Dive Brief:
- Advisers to the Food and Drug Administration on Wednesday delivered a split verdict on GSK’s experimental anemia pill, backing its use only certain patients with chronic kidney disease.
- The panel voted 13-3 that the benefits of the drug, called daprodustat, outweigh its risks for kidney disease patients who require dialysis. For the larger population of patients who aren’t on dialysis, the committee voted against the medicine by an 11-5 vote, citing safety concerns.
- Though not bound by the committee’s decision, the FDA generally follows the advice of its expert panels. The agency’s target date to complete its review of the GSK drug is Feb. 1.
Dive Insight:
The partial recommendation may be enough for GSK to sell the first anemia pill in the U.S. for chronic kidney disease patients, even if it’s for a smaller market than the British drugmaker had sought. In a little more than a year, the FDA has rejected two other anemia pills, developed by FibroGen and Akebia Therapeutics, because of concerns about heart-related side effects.
Given the earlier rejections, the mixed result from the FDA committee “is probably better than widely anticipated,” Jefferies analyst Peter Welford wrote in a note to investors. He estimates the drug could have peak sales of $1 billion, largely based on its use in dialysis patients alone.
Two large studies found daprodustat had similar benefits as approved injectable drugs for anemia, a condition in which patients don’t have enough red blood cells to carry oxygen to tissues.
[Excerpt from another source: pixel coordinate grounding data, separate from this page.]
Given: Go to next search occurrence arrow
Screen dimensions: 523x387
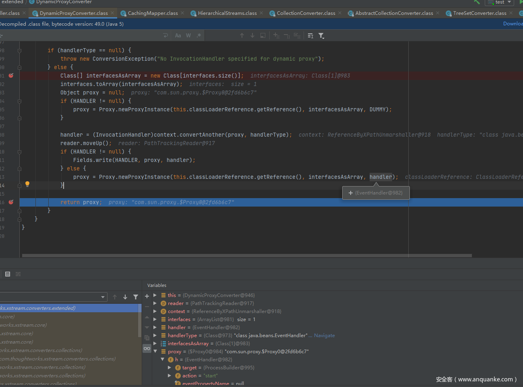Looking at the screenshot, I should pyautogui.click(x=252, y=36).
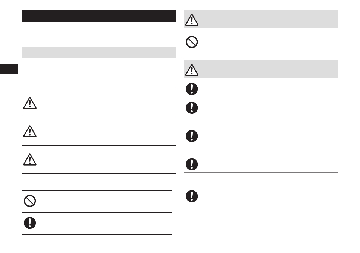Click the warning triangle in the middle row of the three-row table
The image size is (360, 253).
click(30, 131)
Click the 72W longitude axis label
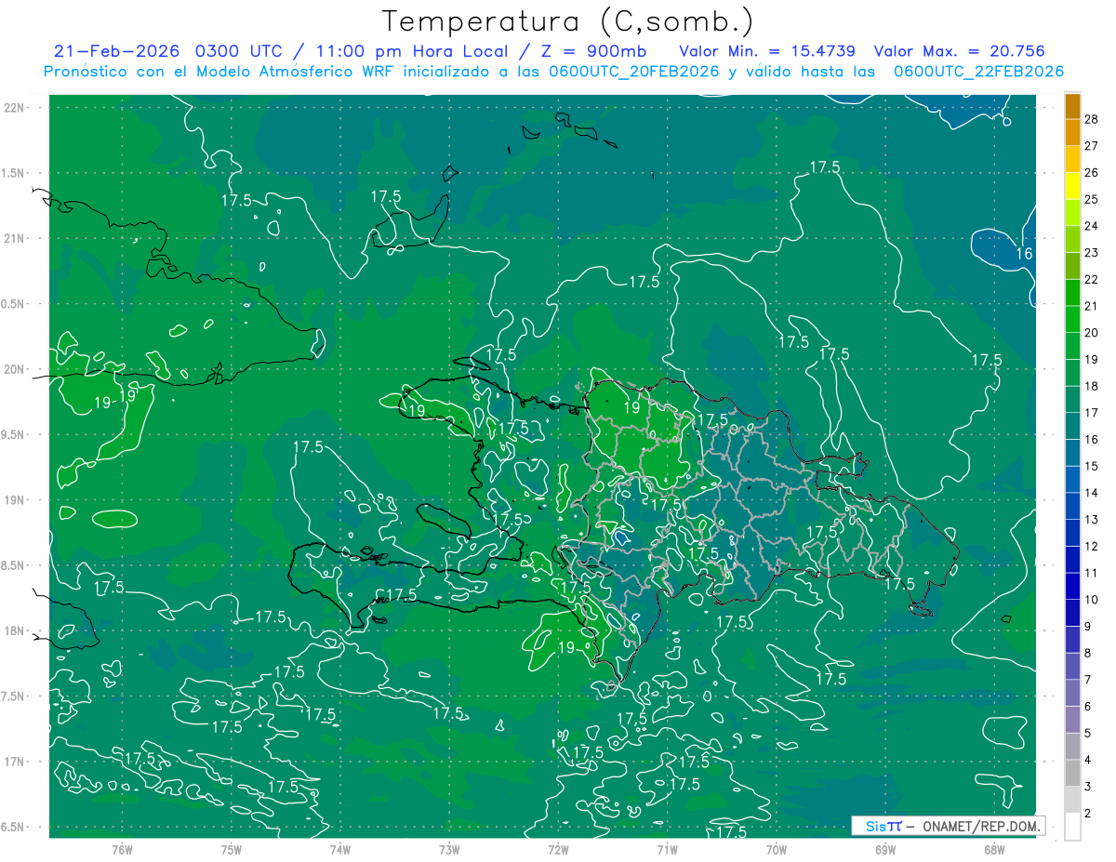Viewport: 1116px width, 862px height. click(x=558, y=849)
In patients on dialysis, the experimental medicine did not “unacceptably increase the risk” of heart complications when compared with injectable anemia drugs, the FDA said in briefing documents ahead of the committee meeting. But in patients who don’t depend on dialysis, “several other important risks” emerged in the research, the FDA said.
While the FDA acknowledged the added convenience of a pill, the agency noted that most patients on dialysis receive injectable medications for anemia while they are getting dialysis, making the advantage of an oral treatment unclear. And for patients not on dialysis, there’s an added risk of less monitoring for side effects, which might lead to more problems, the FDA said.
Committee members voiced similar hesitations and indicated they’d like to see more data.
“I think there’s real potential for the future of this oral medication in this population, but not with the data presented today,” said Christopher O’Connor, a cardiologist and executive director of the Inova Heart and Vascular Institute in Virginia, after voting “no” on the drug’s use in non-dialysis patients. He supported its use in dialysis patients.
Jacqueline Alikhaani, a consumer representative and advocate with the American Heart Association, said she was “really enthusiastic” about the possibility of more convenient treatments for kidney patients, but didn’t believe there was enough evidence to recommend approval of the drug in either group yet.
“Safety is just paramount,” she said. “We need more long-term outcome data.”
Daprodustat is part of a new class of drugs called hypoxia-inducible factor prolyl hydroxylase inhibitors. The drugs are designed to raise levels of red blood cells by tricking the body into reacting as if it’s in a high-altitude environment and needs more oxygen.
The medicines are approved in other countries around the world, but the FDA has been hesitant to clear one for the U.S. market. Daprodustat is already sold in Japan as Duvroq and is also under review in Europe. GSK in the past has estimated the drug could bring in peak sales of as much as 1 billion pounds, or about $1.2 billion.